How does verbal and emotional abuse make a person feel? Some people feel as if they are “going crazy”. Here is the way it is described in the book Stop! You’re Driving Me Crazy, by George R. Bach and Ronald M. Deutsch.
- You are always thrown off-balance. You may be confused, and never be able to get a handle on the problem, though you might spend hours a day trying to figure it out.
- You have “redundant, spinning circles of thoughts.” You feel disconnected, confused, and disoriented. You wonder if something is wrong, but aren’t able to put your finger on what it is.
- You feel that your world has become chaotic, and you can’t make sense of it.
- You walk around with an uneasy, weird feeling of emptiness, or feel generally “bugged” whenever your abuser is around. You feel pushed around and not in control of your own direction. Sometimes you have a strong wish to get away, yet you feel frozen and unable to move.
- You begin to lose your self-confidence and start to doubt yourself. You lose your spontaneity and enthusiasm for life, and feel you must always be on-guard.
- You start to feel uncertain about how other people read you, and you distrust your relationships.
- You start to believe that the things you actually do best may be the things that you do the worst.
- You develop an internal “critical voice,” and are reluctant to accept your own perceptions because they always seem to be wrong.
My Story
I was married for 20 years. The marriage became verbally abusive slowly. Like many victims, I didn’t realize what was happening to me. I’d like to share a story that describes one of the ways being verbally abused made me feel.
It was nearing Christmas, and my husband (I’ll call him ‘Mark’, though that isn’t his real name), planned to have a large dinner party for his office at our home. There would be enough people that we would need to use our kitchen and dining room tables, and two folding card tables to seat everyone.
Mark told me that I hadn’t done a good job decorating our home. So, 2 weeks before Christmas, he sent me (who hates to shop) all over town finding knickknacks, silk flowers, and pottery to spruce it up. The last item needed was tablecloths for the 4 tables.
I went to several stores looking for the perfect tablecloths. At that time of year, they did not have 4 matching tablecloths that would fit our two large kitchen and dining room tables, and the two small card tables.
Finally, I stood in Bed Bath and Beyond for over an hour debating what to do. Should I go to yet another crowded store and try to find matching ones? I was so tired, and I had so many other things to do to prepare for Christmas with our large family. I tried to decide what Mark’s coworkers would like. I tried to guess what Mark would like. (Ha! That is a funny one! He would dislike whatever I chose!)
I ended up choosing two matching tablecloths for the large tables, and two different ones for the small tables.
When I returned home, big surprise! Mark hated my choice. Back I went to the store. I made another choice. Returned home. He didn’t like that choice either. I returned again.
As I stood in the tablecloth aisle for the third time, it occurred to me. Not only did I have no idea what Mark wanted, or what would please his coworkers, I no longer had any idea what I would like to buy. Even if I were buying these tablecloths solely to please myself, I would have no idea what to choose.
What did that say about me?
My husband’s constant criticism of me had pulled my self-esteem so low that I could no longer make simple decisions like, what tablecloth did I like?
I had turned into the person Bach and Deutsch describe in their book:
- I had redundant, spinning circles of thoughts.
- My world had become chaotic.
- I was not in control of my own direction.
- I had lost my self-confidence and I constantly doubted myself.
- I had no understanding of what I did well.
- I had developed an internal “critical voice,” and was reluctant to accept my own perceptions – even about what tablecloth I would like to buy.
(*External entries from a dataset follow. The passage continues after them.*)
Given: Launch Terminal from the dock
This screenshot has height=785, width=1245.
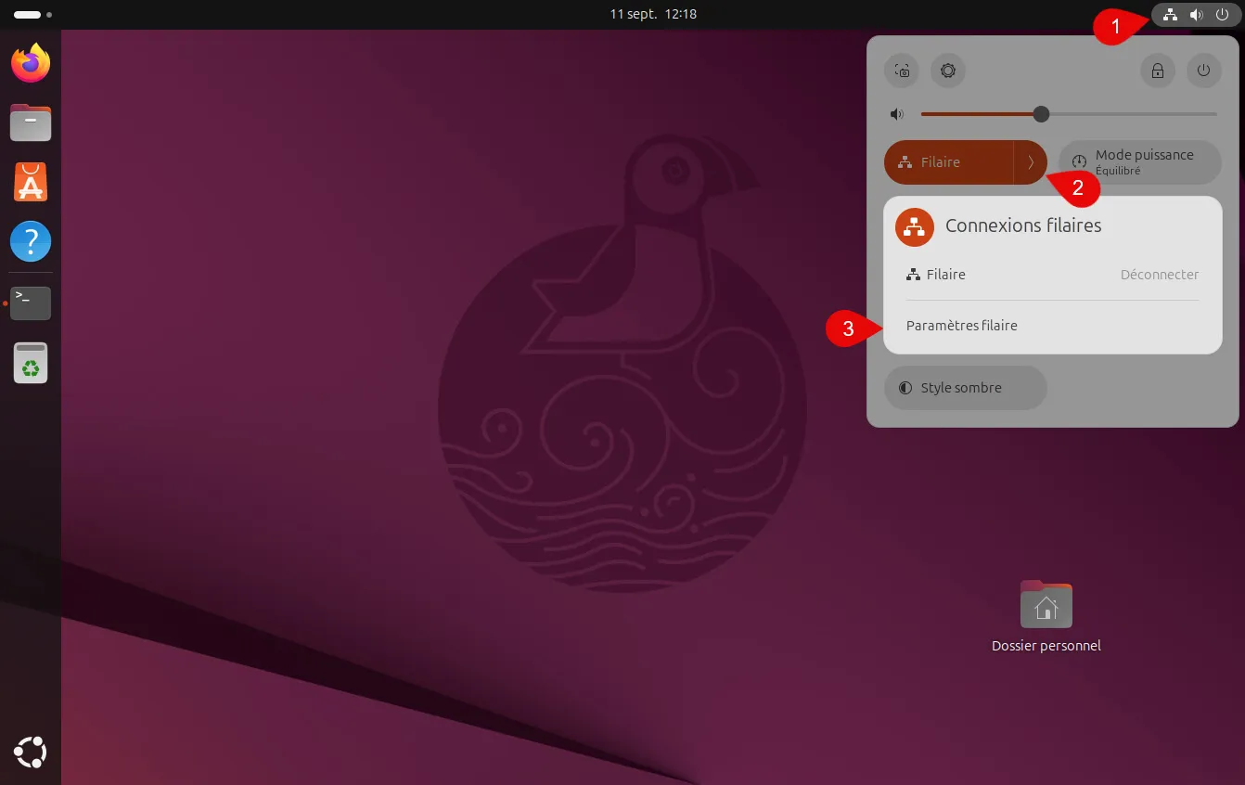Looking at the screenshot, I should 31,302.
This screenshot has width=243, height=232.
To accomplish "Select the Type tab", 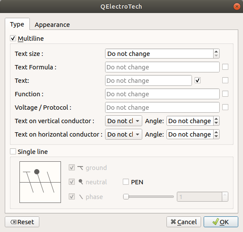I will click(x=17, y=24).
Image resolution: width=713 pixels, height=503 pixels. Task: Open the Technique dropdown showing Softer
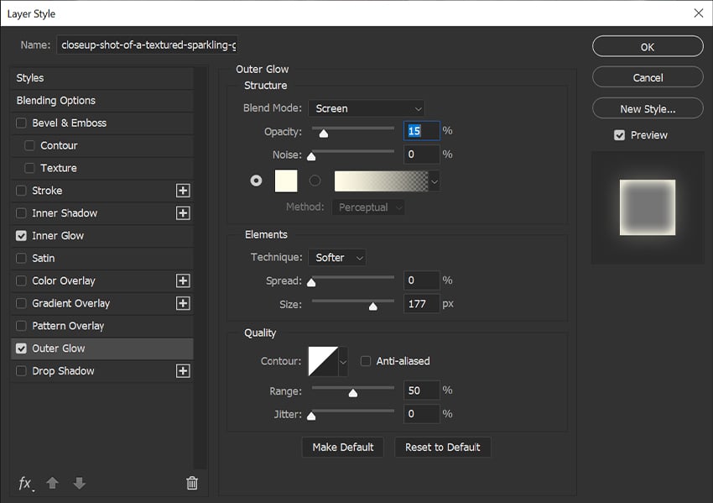(x=336, y=257)
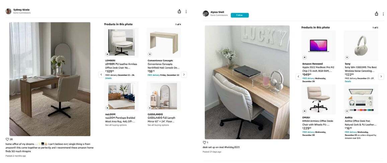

How does the story end? Well, I made a third choice – I don’t even remember now what I chose. Mark was probably tired of toying with me, and accepted whatever I’d chosen. We had the dinner party, and it went well.
It took me a few more years to really understand what was happening to me . . . but that is for another blog.
That was my story, but here is my question for you.
Who do you see when you look in the mirror?
Do you see the person your abuser wants you to see? Someone who has no value except for the value s/he gives you when s/he decides s/he is happy with you?
Or…
Do you see whom God sees? God sees His own child.
A person He made with His own hands in His own image (Genesis 1:27).
A child so precious to Him that he knew you even while you were still in your mother’s womb, (Psalm 139:13). A child whose exact number of hairs He knows (Matthew 10:30). A person whom He sent His son to die for (John 3:16).
That is who you really are.
Question: Do you ever feel as if you are going crazy?
I pray you will begin to get a vision of how much God loves you, and how inherently valuable and valued you are.
Caroline
Related
I been in a abuse relationship for 5 yrs. Iys hard to get out
Yes, It is very hard to get out. If you can, please friend me on Facebook, and I can help you. If not, please check out my Get Help page, and call your local crisis center. May God bless you my friend! Caroline
This is so absolutely true! My first husband was abusive and then I go and get married to another narcissistic person and we are still married almost 36 yrs. Then at my age of 72 you don’t don if the toxicity of the relationship is causing what you described above or if dementia is setting in!